§ Penggalan Teks
◆ ◆ ◆ ◆ ◆ ◆ ◆

Moral Education

                                                                
            Salah satu pemikiran filsuf Aristoteles, seorang filsuf dari Yunani memang benar adanya. Ia memiliki prinsip soul and  body dualism yakni, artinya manusia pada hakikatnya terdiri dari dua elemen dasar, yaitu rohani dan ragawi.
Begitu pula dengan pendidikan, pendidikan setidaknya harus mencakup keduanya (pendidikan rohani maupun pendidikan ragawi-dalam hal ini otak-), karena pada dasarnya pendidikan itu sendiri memiliki arti atau bermakna sebagai proses pentransferan  ilmu, perasaan, serta cara maupun kaidah-kaidah bagaimana seharusnya bersikap maupun bertindak sesuai dengan  norma yang berlaku, serta tidak melewati batas-batas nilai-nilai ataupun ajaran agama. Sehingga tertanam dalam pribadi anak didik integritas yang tinggi terhadap nilai-nilai serta aturan tersebut.
Seperti halnya yang pernah diungkapkan oleh Ki Hajar Dewantara, bahwa untuk membentuk anak didik yang berkarakter yakni dengan pendidikan yang berasaskan atau berpilar pada cipta, rasa dan karsa.
Berbeda halnya dengan pengajaran, yang mana di dalam pengajaran para pendidik hanya memberikan ilmu hanya sebatas dalam ranah pengetahuan saja tanpa melibatkan ranah perasaaan (affective), sikap (attitude) dan tindakan (action).
            Maraknya fenomena degradasi moral di kalangan anak didik saat ini sangatlah memprihatinkan, perilaku-perilaku amoral sudah merajalela di kalangan anak didik, mulai dari kasus tawuran antar pelajar, kasus narkoba, kasus minuman keras, kasus seks pra-nikah, video porno, sampai kasus korupsi dan suap yang mana korupsi ini pevalensinya banyak melibatkan orang-orang yang terdidik dan terpelajar yang seharusnya menjadi panutan atau uswah hasanah bagi rakyat.

◆ ◆ ◆ ◆ ◆ ◆ ◆

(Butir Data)
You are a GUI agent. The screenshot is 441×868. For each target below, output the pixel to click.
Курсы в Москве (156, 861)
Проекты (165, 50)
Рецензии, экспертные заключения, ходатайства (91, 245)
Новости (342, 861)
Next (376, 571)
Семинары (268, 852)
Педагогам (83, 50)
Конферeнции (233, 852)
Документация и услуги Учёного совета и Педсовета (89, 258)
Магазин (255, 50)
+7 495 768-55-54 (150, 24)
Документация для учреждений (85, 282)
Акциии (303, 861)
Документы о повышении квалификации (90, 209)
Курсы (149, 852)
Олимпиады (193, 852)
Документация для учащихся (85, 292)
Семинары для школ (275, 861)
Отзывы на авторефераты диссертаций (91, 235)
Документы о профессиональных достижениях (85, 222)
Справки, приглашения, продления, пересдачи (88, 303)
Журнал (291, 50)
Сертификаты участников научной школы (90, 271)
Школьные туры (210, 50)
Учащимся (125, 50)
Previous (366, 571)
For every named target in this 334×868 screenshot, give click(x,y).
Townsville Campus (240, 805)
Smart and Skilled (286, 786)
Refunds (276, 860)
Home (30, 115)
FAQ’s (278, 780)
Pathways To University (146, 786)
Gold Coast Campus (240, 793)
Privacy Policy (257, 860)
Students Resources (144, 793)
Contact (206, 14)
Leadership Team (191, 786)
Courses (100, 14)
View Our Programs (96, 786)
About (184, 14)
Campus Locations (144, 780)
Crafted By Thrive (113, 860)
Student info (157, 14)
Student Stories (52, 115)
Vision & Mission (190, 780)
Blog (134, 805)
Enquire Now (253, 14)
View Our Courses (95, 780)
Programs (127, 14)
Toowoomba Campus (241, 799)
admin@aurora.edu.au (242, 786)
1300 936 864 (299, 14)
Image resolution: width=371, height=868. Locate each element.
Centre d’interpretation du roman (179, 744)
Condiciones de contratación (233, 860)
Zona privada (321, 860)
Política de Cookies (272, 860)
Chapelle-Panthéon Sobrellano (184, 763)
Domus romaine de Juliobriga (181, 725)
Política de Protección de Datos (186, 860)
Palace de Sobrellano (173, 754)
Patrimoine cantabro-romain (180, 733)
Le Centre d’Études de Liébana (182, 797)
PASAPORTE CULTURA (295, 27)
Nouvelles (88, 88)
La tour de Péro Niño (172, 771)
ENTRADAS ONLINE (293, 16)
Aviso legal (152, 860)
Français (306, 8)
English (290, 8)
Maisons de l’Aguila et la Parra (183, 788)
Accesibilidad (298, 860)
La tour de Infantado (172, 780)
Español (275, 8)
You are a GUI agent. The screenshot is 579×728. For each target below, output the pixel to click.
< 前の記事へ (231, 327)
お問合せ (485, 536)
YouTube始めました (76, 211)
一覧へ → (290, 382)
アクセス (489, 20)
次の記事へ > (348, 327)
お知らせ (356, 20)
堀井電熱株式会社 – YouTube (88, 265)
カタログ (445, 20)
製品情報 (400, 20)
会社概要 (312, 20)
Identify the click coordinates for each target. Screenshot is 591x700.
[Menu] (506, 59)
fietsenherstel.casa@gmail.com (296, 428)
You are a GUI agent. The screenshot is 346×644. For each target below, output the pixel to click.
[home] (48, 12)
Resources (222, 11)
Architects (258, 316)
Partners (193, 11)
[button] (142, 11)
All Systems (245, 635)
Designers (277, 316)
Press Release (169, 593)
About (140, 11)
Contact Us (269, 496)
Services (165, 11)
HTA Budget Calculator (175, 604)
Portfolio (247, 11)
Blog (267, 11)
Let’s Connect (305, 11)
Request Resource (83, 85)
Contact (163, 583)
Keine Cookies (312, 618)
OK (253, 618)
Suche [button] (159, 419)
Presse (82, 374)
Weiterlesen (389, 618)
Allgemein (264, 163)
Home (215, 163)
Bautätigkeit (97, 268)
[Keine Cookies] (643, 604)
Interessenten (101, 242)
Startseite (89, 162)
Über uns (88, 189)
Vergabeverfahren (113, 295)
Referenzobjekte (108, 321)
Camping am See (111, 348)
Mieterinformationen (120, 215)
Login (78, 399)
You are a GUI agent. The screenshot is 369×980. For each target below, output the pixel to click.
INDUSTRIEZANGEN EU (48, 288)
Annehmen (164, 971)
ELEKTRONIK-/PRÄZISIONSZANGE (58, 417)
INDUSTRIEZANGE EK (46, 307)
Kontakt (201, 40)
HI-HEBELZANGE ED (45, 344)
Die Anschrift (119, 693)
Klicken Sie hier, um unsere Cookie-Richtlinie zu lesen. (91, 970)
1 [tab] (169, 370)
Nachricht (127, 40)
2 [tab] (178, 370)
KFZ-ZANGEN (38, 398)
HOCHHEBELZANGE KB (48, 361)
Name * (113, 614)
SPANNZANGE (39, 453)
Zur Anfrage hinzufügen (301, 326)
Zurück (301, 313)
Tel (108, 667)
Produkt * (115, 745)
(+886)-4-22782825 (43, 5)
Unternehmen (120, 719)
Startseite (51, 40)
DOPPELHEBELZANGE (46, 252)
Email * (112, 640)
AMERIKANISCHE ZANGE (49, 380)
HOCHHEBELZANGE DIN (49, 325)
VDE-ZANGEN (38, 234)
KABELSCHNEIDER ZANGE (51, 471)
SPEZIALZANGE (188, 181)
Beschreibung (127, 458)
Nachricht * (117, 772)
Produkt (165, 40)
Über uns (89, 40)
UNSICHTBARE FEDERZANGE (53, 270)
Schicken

◆ ◆ ◆ ◆ ◆ ◆ ◆

§ Tugas dan Latihan
1) Salin kembali seluruh teks tentang pendidikan moral persis sama, tanpa mengubah satu kata pun.
2) Tuliskan ulang kata demi kata baris-baris entri mulai dari baris yang memuat "Presse (82, 374)" sampai baris terakhir entri, kedua ujungnya ikut disertakan.

§ Jawaban Latihan Ini
1)
Moral Education

                                                                
            Salah satu pemikiran filsuf Aristoteles, seorang filsuf dari Yunani memang benar adanya. Ia memiliki prinsip soul and  body dualism yakni, artinya manusia pada hakikatnya terdiri dari dua elemen dasar, yaitu rohani dan ragawi.
Begitu pula dengan pendidikan, pendidikan setidaknya harus mencakup keduanya (pendidikan rohani maupun pendidikan ragawi-dalam hal ini otak-), karena pada dasarnya pendidikan itu sendiri memiliki arti atau bermakna sebagai proses pentransferan  ilmu, perasaan, serta cara maupun kaidah-kaidah bagaimana seharusnya bersikap maupun bertindak sesuai dengan  norma yang berlaku, serta tidak melewati batas-batas nilai-nilai ataupun ajaran agama. Sehingga tertanam dalam pribadi anak didik integritas yang tinggi terhadap nilai-nilai serta aturan tersebut.
Seperti halnya yang pernah diungkapkan oleh Ki Hajar Dewantara, bahwa untuk membentuk anak didik yang berkarakter yakni dengan pendidikan yang berasaskan atau berpilar pada cipta, rasa dan karsa.
Berbeda halnya dengan pengajaran, yang mana di dalam pengajaran para pendidik hanya memberikan ilmu hanya sebatas dalam ranah pengetahuan saja tanpa melibatkan ranah perasaaan (affective), sikap (attitude) dan tindakan (action).
            Maraknya fenomena degradasi moral di kalangan anak didik saat ini sangatlah memprihatinkan, perilaku-perilaku amoral sudah merajalela di kalangan anak didik, mulai dari kasus tawuran antar pelajar, kasus narkoba, kasus minuman keras, kasus seks pra-nikah, video porno, sampai kasus korupsi dan suap yang mana korupsi ini pevalensinya banyak melibatkan orang-orang yang terdidik dan terpelajar yang seharusnya menjadi panutan atau uswah hasanah bagi rakyat.

2)
Presse (82, 374)
Weiterlesen (389, 618)
Allgemein (264, 163)
Home (215, 163)
Bautätigkeit (97, 268)
[Keine Cookies] (643, 604)
Interessenten (101, 242)
Startseite (89, 162)
Über uns (88, 189)
Vergabeverfahren (113, 295)
Referenzobjekte (108, 321)
Camping am See (111, 348)
Mieterinformationen (120, 215)
Login (78, 399)
You are a GUI agent. The screenshot is 369×980. For each target below, output the pixel to click.
INDUSTRIEZANGEN EU (48, 288)
Annehmen (164, 971)
ELEKTRONIK-/PRÄZISIONSZANGE (58, 417)
INDUSTRIEZANGE EK (46, 307)
Kontakt (201, 40)
HI-HEBELZANGE ED (45, 344)
Die Anschrift (119, 693)
Klicken Sie hier, um unsere Cookie-Richtlinie zu lesen. (91, 970)
1 [tab] (169, 370)
Nachricht (127, 40)
2 [tab] (178, 370)
KFZ-ZANGEN (38, 398)
HOCHHEBELZANGE KB (48, 361)
Name * (113, 614)
SPANNZANGE (39, 453)
Zur Anfrage hinzufügen (301, 326)
Zurück (301, 313)
Tel (108, 667)
Produkt * (115, 745)
(+886)-4-22782825 (43, 5)
Unternehmen (120, 719)
Startseite (51, 40)
DOPPELHEBELZANGE (46, 252)
Email * (112, 640)
AMERIKANISCHE ZANGE (49, 380)
HOCHHEBELZANGE DIN (49, 325)
VDE-ZANGEN (38, 234)
KABELSCHNEIDER ZANGE (51, 471)
SPEZIALZANGE (188, 181)
Beschreibung (127, 458)
Nachricht * (117, 772)
Produkt (165, 40)
Über uns (89, 40)
UNSICHTBARE FEDERZANGE (53, 270)
Schicken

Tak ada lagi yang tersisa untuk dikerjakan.